If you tell me how to flash/compile this new version (haven’t really found instructions besides “make BOARD=/ flash_internal”) and that it’s already safe for the hardware, I’m also willing to try the new version.

Edit: It does charge a bit, when turned on, but the display is off and it’s just idle.

I am getting to the bottom of this… and I have committed some more updates to the before mentioned post-1.9 branch.

First there was still some power off code in the EC that obviously gets triggered prematurely. The batteries seem to be notoriously unreliable about these flags which is why I have now completely removed checking for them :frowning: So sudden power off should not happen anymore :crossed_fingers:

The charging problem is an interesting one connected to the power budget, which is probably also the reason why I did not catch this earlier, since I am testing different power scenarios than others, it seems.

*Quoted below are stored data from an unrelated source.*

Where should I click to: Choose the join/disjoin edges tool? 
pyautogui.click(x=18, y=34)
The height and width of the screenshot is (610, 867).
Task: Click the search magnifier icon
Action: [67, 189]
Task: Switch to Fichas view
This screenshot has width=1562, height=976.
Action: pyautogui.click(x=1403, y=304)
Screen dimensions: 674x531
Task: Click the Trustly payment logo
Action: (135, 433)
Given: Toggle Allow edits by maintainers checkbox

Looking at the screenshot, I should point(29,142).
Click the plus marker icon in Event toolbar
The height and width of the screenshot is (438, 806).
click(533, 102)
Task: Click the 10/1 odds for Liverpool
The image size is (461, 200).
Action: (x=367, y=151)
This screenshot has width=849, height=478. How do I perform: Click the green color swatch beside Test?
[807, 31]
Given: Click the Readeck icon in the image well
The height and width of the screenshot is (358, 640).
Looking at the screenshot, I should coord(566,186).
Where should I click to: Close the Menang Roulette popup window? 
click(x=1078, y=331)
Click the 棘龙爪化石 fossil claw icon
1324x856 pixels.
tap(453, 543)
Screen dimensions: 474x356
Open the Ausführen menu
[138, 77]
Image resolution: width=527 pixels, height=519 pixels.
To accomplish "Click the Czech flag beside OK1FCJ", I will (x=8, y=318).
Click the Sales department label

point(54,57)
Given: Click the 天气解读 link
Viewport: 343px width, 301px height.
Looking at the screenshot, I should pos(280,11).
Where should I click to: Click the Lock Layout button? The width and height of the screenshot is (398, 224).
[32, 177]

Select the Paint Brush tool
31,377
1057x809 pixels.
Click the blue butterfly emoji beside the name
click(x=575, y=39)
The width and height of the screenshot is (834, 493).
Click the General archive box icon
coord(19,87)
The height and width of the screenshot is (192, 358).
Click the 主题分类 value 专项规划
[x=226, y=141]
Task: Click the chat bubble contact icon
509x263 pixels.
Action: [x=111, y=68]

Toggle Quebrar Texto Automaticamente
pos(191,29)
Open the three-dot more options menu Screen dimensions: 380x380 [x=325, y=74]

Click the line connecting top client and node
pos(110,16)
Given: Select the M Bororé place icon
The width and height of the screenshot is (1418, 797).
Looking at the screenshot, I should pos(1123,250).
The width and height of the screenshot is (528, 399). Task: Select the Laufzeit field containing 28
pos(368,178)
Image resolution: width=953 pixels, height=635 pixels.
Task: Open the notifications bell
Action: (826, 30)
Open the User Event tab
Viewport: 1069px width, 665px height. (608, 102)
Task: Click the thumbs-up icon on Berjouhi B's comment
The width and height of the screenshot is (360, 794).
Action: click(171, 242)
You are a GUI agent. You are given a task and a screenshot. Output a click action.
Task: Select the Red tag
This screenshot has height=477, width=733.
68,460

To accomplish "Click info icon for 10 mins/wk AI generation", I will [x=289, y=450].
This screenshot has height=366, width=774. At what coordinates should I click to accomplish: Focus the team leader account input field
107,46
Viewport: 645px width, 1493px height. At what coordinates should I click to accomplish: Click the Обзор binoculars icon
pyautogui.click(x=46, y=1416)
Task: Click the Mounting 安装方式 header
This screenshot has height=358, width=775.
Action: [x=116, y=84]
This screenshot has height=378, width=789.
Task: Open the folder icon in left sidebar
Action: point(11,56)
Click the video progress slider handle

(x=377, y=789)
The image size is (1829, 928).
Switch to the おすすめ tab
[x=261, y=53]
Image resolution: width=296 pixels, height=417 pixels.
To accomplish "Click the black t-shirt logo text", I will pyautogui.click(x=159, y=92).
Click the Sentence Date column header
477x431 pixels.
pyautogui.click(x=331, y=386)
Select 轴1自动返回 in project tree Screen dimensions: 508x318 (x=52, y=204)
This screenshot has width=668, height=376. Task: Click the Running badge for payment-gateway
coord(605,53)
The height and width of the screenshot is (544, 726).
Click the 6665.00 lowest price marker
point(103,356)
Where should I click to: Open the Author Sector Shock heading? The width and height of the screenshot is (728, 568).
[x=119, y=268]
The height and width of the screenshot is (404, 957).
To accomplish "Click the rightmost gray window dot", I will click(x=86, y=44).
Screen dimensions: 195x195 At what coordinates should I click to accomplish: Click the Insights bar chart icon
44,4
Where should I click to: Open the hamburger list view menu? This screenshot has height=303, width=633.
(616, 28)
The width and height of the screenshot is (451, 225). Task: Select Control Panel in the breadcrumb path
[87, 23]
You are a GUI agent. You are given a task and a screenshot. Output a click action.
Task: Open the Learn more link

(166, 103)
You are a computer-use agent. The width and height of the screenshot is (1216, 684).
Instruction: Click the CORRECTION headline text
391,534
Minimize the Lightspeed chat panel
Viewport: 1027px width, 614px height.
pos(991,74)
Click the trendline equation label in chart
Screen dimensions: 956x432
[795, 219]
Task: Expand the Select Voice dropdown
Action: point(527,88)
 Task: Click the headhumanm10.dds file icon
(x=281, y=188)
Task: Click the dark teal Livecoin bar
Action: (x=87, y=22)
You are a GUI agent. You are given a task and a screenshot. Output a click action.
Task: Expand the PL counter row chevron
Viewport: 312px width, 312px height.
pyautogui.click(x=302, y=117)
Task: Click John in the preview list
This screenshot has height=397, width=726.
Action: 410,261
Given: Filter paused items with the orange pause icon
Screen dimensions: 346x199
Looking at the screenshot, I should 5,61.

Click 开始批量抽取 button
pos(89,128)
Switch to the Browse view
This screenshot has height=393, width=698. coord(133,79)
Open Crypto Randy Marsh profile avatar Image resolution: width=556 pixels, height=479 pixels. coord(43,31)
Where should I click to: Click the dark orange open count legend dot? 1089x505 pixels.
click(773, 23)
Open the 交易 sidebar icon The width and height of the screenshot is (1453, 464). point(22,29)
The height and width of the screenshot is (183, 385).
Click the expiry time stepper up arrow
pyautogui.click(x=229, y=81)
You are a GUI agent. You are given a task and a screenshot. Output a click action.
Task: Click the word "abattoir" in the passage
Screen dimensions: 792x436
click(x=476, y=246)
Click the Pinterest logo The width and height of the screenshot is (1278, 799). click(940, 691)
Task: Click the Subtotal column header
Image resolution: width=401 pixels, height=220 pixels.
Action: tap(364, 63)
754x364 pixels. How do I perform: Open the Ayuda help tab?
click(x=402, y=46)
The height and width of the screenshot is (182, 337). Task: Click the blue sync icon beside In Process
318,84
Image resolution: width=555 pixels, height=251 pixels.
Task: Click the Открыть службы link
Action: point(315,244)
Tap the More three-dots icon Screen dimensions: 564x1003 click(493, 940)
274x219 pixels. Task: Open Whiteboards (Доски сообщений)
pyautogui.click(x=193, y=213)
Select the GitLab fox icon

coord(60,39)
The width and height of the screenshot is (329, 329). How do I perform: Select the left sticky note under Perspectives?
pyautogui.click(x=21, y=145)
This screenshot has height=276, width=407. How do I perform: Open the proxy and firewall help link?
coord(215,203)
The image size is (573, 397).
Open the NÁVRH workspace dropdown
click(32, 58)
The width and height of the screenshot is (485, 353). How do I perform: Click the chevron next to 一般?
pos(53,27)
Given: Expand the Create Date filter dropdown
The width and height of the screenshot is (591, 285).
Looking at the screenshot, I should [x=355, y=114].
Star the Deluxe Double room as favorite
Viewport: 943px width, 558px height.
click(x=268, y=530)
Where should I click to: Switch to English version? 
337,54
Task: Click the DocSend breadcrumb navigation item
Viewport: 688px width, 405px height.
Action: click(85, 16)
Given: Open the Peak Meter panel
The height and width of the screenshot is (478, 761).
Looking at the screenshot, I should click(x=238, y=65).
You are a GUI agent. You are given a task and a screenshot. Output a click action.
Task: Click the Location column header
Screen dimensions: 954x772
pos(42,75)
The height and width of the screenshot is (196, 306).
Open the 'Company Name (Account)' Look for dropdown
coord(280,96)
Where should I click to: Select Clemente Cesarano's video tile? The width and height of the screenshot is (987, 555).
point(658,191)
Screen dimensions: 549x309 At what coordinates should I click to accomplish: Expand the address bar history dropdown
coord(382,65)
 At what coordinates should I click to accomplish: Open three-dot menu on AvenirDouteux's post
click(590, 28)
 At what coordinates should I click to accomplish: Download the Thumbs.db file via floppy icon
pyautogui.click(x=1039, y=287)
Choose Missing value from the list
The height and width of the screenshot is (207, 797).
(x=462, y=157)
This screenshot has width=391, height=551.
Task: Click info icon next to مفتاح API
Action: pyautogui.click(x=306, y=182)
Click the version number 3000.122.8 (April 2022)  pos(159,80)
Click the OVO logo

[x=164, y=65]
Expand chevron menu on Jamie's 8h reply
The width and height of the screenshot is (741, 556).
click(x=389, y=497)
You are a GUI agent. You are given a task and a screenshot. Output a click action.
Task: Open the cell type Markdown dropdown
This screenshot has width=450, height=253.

So what is happening, I think, is that charging at higher currents can exceed the total power budget of the AC adapter if in parallel some other high power consumers (like high CPU load etc.) draw power. If that happens the charge controller falls back to some pretty weird state which causes this super slow, if at all, charging - which clearly is not correct. So in my current work branch I am doing two things now:

  1. set more conservative charging currents again
  2. reduce Intel package PL4 to the battery / DC lower Watt level while charging to prevent the Intel package from high power draw (and set it to AC level again once charging has finished)

This should prevent the charge from brown out and charging should, hopefully, work normally again. I will test this more, now that I know what I need to be watching for.

I hope this works out better now and stable enough to make a new release soonish.

Cheers
nicole

5 Likes

For me ec_v1.9 work really good, like better speed up charging when laptop is ON, better battery status info. The only problem I have in v1.9 is that turn OFF when it reaches 10%.

@nicole.faerber some Librem 14 do not come with build-in RTC CMOS battery?

Yes, the initial batch we shipped came without. This should not make any difference usually since the main battery should never fully drain and keep the CMOS RAM intact. But to be really sure we added it in the later batches.

Cheers
nicole

2 Likes

how can i tell if my librem 14 has a separate battery for the rtc?

1 Like

can we get battery specs, and where to connect it ?

1 Like

I believe it’s a CR2025 (diameter 20mm), see pictures:


Sorry for the picture quality, that’s my skill level w/ Millipixels on L5, w/ a halogen desk lamp in the evening.

For connecting to the L14 MB, see this picture:

1 Like

Hi Nicole

I was wondering if you have some new insights concerning the sudden shutdowns? I updated the EC Firmware to latest versions, but my L14 still keeps crashing when the Battery gets in the range of 20% - 30%.
I really hope you can nail this problem as soon as possible, because this behavior is quite annoying…

Thank you in advance for your commitment to fix this issue.

Best regards,
Giacomo

Hello all, I’m a bit confused about how to test out the post-19 branch mentioned above. Would I be compiling the firmware from source in order to do so? I’d rather install it in the expected way. I don’t seem to see a .rom file for it.

Nevermind, just found the newer ec_v1.10. Didn’t realize there was a recent release.

@nicole.faerber Hi, first of all thanks for all your effort and trying to get this fixed!
Unfortunately I have to report, that my laptop again crashed at around 30-40% with EC version 1.11 today. I’ve installed the new EC version a few days ago.